**About this task:** Nothing in the entries should be altered. Write them out in full.

**Given entries:**
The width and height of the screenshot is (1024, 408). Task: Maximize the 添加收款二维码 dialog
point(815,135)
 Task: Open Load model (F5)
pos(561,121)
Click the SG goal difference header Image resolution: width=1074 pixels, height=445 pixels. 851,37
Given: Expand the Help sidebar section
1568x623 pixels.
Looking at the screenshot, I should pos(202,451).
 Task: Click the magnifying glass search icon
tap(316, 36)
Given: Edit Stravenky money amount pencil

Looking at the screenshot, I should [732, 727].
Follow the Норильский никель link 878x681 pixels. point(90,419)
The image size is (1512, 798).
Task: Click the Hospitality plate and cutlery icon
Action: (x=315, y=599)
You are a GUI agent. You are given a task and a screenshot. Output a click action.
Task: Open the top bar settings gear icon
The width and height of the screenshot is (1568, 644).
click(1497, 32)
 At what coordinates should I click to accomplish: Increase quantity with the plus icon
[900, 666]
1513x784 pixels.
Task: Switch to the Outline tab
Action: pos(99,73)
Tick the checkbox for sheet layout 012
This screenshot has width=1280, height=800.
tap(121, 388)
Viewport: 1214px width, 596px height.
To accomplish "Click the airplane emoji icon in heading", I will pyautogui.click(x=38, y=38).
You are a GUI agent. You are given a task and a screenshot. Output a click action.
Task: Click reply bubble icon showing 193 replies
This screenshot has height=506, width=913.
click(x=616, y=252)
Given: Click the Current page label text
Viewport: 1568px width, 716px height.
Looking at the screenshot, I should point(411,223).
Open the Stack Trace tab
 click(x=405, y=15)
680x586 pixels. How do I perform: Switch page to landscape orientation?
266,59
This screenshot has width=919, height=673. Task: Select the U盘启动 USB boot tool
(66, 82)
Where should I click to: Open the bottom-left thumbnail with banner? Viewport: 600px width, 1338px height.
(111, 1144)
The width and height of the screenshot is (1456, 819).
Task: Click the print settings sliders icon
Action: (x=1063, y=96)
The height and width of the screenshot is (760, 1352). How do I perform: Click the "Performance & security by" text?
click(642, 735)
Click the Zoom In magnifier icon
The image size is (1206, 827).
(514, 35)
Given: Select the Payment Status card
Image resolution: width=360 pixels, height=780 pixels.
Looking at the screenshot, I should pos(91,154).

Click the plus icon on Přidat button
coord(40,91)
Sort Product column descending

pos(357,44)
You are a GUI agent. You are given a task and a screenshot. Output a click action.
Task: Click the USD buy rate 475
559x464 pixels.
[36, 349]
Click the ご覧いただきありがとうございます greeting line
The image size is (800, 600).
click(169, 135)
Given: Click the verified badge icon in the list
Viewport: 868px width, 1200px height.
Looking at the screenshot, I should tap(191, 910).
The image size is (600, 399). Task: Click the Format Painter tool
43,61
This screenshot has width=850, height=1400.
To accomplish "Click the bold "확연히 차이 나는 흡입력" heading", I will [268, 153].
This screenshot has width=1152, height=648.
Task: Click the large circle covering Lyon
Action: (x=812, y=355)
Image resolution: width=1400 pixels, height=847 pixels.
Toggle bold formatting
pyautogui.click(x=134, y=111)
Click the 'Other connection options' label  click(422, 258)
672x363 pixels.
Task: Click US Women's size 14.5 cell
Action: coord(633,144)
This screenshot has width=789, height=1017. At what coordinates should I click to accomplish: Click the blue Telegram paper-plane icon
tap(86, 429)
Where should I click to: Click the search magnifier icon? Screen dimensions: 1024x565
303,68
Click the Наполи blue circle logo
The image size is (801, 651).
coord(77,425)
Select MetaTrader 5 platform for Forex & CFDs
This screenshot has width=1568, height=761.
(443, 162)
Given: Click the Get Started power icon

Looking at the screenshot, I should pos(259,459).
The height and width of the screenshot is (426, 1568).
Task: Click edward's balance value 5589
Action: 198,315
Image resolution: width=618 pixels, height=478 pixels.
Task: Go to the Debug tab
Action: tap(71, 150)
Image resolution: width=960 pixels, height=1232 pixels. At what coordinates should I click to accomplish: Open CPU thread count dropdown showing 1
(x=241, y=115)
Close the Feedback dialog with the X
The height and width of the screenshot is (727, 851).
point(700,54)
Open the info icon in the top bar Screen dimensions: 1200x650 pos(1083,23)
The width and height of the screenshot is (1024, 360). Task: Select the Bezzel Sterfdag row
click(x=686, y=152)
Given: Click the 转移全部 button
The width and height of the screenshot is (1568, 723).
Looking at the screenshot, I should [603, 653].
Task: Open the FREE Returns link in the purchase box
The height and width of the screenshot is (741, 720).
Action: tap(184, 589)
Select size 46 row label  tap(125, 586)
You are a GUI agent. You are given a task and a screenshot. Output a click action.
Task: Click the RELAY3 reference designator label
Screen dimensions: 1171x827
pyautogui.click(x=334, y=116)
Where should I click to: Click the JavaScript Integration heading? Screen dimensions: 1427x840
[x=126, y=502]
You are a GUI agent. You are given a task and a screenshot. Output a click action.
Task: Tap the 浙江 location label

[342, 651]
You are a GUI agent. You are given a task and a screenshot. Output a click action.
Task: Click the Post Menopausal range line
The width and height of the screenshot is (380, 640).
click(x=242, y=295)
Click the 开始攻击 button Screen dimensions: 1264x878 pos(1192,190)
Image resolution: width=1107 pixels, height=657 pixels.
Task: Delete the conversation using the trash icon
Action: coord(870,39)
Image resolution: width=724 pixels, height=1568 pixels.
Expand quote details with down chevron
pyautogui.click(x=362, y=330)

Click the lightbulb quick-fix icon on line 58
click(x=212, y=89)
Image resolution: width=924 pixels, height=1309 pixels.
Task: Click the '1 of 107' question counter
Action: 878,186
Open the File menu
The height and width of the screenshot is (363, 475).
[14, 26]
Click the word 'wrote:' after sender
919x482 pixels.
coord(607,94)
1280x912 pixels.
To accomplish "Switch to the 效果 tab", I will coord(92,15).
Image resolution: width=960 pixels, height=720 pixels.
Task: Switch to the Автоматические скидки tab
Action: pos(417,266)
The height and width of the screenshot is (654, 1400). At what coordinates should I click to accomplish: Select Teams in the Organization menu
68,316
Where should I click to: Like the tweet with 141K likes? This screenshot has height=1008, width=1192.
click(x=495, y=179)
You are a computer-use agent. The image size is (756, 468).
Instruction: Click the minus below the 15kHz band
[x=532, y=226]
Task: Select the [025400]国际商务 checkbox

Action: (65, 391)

**Result for this task:**
The width and height of the screenshot is (1024, 408). Task: Maximize the 添加收款二维码 dialog
point(815,135)
 Task: Open Load model (F5)
pos(561,121)
Click the SG goal difference header Image resolution: width=1074 pixels, height=445 pixels. 851,37
Given: Expand the Help sidebar section
1568x623 pixels.
Looking at the screenshot, I should pos(202,451).
 Task: Click the magnifying glass search icon
tap(316, 36)
Given: Edit Stravenky money amount pencil

Looking at the screenshot, I should [732, 727].
Follow the Норильский никель link 878x681 pixels. point(90,419)
The image size is (1512, 798).
Task: Click the Hospitality plate and cutlery icon
Action: (x=315, y=599)
You are a GUI agent. You are given a task and a screenshot. Output a click action.
Task: Open the top bar settings gear icon
The width and height of the screenshot is (1568, 644).
click(1497, 32)
 At what coordinates should I click to accomplish: Increase quantity with the plus icon
[900, 666]
1513x784 pixels.
Task: Switch to the Outline tab
Action: pos(99,73)
Tick the checkbox for sheet layout 012
This screenshot has width=1280, height=800.
tap(121, 388)
Viewport: 1214px width, 596px height.
To accomplish "Click the airplane emoji icon in heading", I will pyautogui.click(x=38, y=38).
You are a GUI agent. You are given a task and a screenshot. Output a click action.
Task: Click reply bubble icon showing 193 replies
This screenshot has height=506, width=913.
click(x=616, y=252)
Given: Click the Current page label text
Viewport: 1568px width, 716px height.
Looking at the screenshot, I should point(411,223).
Open the Stack Trace tab
 click(x=405, y=15)
680x586 pixels. How do I perform: Switch page to landscape orientation?
266,59
This screenshot has width=919, height=673. Task: Select the U盘启动 USB boot tool
(66, 82)
Where should I click to: Open the bottom-left thumbnail with banner? Viewport: 600px width, 1338px height.
(111, 1144)
The width and height of the screenshot is (1456, 819).
Task: Click the print settings sliders icon
Action: (x=1063, y=96)
The height and width of the screenshot is (760, 1352). How do I perform: Click the "Performance & security by" text?
click(642, 735)
Click the Zoom In magnifier icon
The image size is (1206, 827).
(514, 35)
Given: Select the Payment Status card
Image resolution: width=360 pixels, height=780 pixels.
Looking at the screenshot, I should pos(91,154).

Click the plus icon on Přidat button
coord(40,91)
Sort Product column descending

pos(357,44)
You are a GUI agent. You are given a task and a screenshot. Output a click action.
Task: Click the USD buy rate 475
559x464 pixels.
[36, 349]
Click the ご覧いただきありがとうございます greeting line
The image size is (800, 600).
click(169, 135)
Given: Click the verified badge icon in the list
Viewport: 868px width, 1200px height.
Looking at the screenshot, I should tap(191, 910).
The image size is (600, 399). Task: Click the Format Painter tool
43,61
This screenshot has width=850, height=1400.
To accomplish "Click the bold "확연히 차이 나는 흡입력" heading", I will [268, 153].
This screenshot has width=1152, height=648.
Task: Click the large circle covering Lyon
Action: (x=812, y=355)
Image resolution: width=1400 pixels, height=847 pixels.
Toggle bold formatting
pyautogui.click(x=134, y=111)
Click the 'Other connection options' label  click(422, 258)
672x363 pixels.
Task: Click US Women's size 14.5 cell
Action: coord(633,144)
This screenshot has width=789, height=1017. At what coordinates should I click to accomplish: Click the blue Telegram paper-plane icon
tap(86, 429)
Where should I click to: Click the search magnifier icon? Screen dimensions: 1024x565
303,68
Click the Наполи blue circle logo
The image size is (801, 651).
coord(77,425)
Select MetaTrader 5 platform for Forex & CFDs
This screenshot has width=1568, height=761.
(443, 162)
Given: Click the Get Started power icon

Looking at the screenshot, I should pos(259,459).
The height and width of the screenshot is (426, 1568).
Task: Click edward's balance value 5589
Action: 198,315
Image resolution: width=618 pixels, height=478 pixels.
Task: Go to the Debug tab
Action: tap(71, 150)
Image resolution: width=960 pixels, height=1232 pixels. At what coordinates should I click to accomplish: Open CPU thread count dropdown showing 1
(x=241, y=115)
Close the Feedback dialog with the X
The height and width of the screenshot is (727, 851).
point(700,54)
Open the info icon in the top bar Screen dimensions: 1200x650 pos(1083,23)
The width and height of the screenshot is (1024, 360). Task: Select the Bezzel Sterfdag row
click(x=686, y=152)
Given: Click the 转移全部 button
The width and height of the screenshot is (1568, 723).
Looking at the screenshot, I should [603, 653].
Task: Open the FREE Returns link in the purchase box
The height and width of the screenshot is (741, 720).
Action: tap(184, 589)
Select size 46 row label  tap(125, 586)
You are a GUI agent. You are given a task and a screenshot. Output a click action.
Task: Click the RELAY3 reference designator label
Screen dimensions: 1171x827
pyautogui.click(x=334, y=116)
Where should I click to: Click the JavaScript Integration heading? Screen dimensions: 1427x840
[x=126, y=502]
You are a GUI agent. You are given a task and a screenshot. Output a click action.
Task: Tap the 浙江 location label

[342, 651]
You are a GUI agent. You are given a task and a screenshot. Output a click action.
Task: Click the Post Menopausal range line
The width and height of the screenshot is (380, 640).
click(x=242, y=295)
Click the 开始攻击 button Screen dimensions: 1264x878 pos(1192,190)
Image resolution: width=1107 pixels, height=657 pixels.
Task: Delete the conversation using the trash icon
Action: coord(870,39)
Image resolution: width=724 pixels, height=1568 pixels.
Expand quote details with down chevron
pyautogui.click(x=362, y=330)

Click the lightbulb quick-fix icon on line 58
click(x=212, y=89)
Image resolution: width=924 pixels, height=1309 pixels.
Task: Click the '1 of 107' question counter
Action: 878,186
Open the File menu
The height and width of the screenshot is (363, 475).
[14, 26]
Click the word 'wrote:' after sender
919x482 pixels.
coord(607,94)
1280x912 pixels.
To accomplish "Switch to the 效果 tab", I will coord(92,15).
Image resolution: width=960 pixels, height=720 pixels.
Task: Switch to the Автоматические скидки tab
Action: pos(417,266)
The height and width of the screenshot is (654, 1400). At what coordinates should I click to accomplish: Select Teams in the Organization menu
68,316
Where should I click to: Like the tweet with 141K likes? This screenshot has height=1008, width=1192.
click(x=495, y=179)
You are a computer-use agent. The image size is (756, 468).
Instruction: Click the minus below the 15kHz band
[x=532, y=226]
Task: Select the [025400]国际商务 checkbox

Action: (65, 391)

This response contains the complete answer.